TASK TO COMPLETE:
Your answer must be the lines of the entries below, exactly as written, from the first line through the line containing "Click the green sneaker".
────────
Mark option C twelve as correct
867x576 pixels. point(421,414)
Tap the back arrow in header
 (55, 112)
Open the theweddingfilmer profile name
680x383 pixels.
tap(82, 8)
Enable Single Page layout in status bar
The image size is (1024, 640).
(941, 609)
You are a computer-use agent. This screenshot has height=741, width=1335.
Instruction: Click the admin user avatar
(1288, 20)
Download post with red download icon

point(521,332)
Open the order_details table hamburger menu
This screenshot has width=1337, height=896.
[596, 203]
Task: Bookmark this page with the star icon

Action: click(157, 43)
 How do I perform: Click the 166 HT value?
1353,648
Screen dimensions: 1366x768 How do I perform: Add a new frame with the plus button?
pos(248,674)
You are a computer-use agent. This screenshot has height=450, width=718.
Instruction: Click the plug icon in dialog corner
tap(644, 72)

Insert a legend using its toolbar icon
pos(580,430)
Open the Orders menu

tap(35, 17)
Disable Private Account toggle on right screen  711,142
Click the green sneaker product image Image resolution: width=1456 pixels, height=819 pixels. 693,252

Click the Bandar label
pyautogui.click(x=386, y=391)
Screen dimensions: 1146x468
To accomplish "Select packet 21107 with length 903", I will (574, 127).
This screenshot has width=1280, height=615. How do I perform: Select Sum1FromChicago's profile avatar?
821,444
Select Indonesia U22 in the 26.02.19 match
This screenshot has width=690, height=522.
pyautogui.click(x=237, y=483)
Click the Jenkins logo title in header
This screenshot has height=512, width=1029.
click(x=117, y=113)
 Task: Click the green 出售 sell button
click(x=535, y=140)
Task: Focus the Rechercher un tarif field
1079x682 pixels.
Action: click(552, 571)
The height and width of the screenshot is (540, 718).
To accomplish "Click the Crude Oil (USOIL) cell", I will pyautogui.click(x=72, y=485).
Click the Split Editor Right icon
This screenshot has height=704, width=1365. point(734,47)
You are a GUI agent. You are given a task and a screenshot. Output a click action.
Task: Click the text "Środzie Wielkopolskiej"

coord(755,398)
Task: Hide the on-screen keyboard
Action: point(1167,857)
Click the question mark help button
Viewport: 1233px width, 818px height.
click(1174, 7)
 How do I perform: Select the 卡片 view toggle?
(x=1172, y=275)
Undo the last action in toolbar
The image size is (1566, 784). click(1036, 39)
────────
ANSWER:
Mark option C twelve as correct
867x576 pixels. point(421,414)
Tap the back arrow in header
 (55, 112)
Open the theweddingfilmer profile name
680x383 pixels.
tap(82, 8)
Enable Single Page layout in status bar
The image size is (1024, 640).
(941, 609)
You are a computer-use agent. This screenshot has height=741, width=1335.
Instruction: Click the admin user avatar
(1288, 20)
Download post with red download icon

point(521,332)
Open the order_details table hamburger menu
This screenshot has width=1337, height=896.
[596, 203]
Task: Bookmark this page with the star icon

Action: click(157, 43)
 How do I perform: Click the 166 HT value?
1353,648
Screen dimensions: 1366x768 How do I perform: Add a new frame with the plus button?
pos(248,674)
You are a computer-use agent. This screenshot has height=450, width=718.
Instruction: Click the plug icon in dialog corner
tap(644, 72)

Insert a legend using its toolbar icon
pos(580,430)
Open the Orders menu

tap(35, 17)
Disable Private Account toggle on right screen  711,142
Click the green sneaker product image Image resolution: width=1456 pixels, height=819 pixels. 693,252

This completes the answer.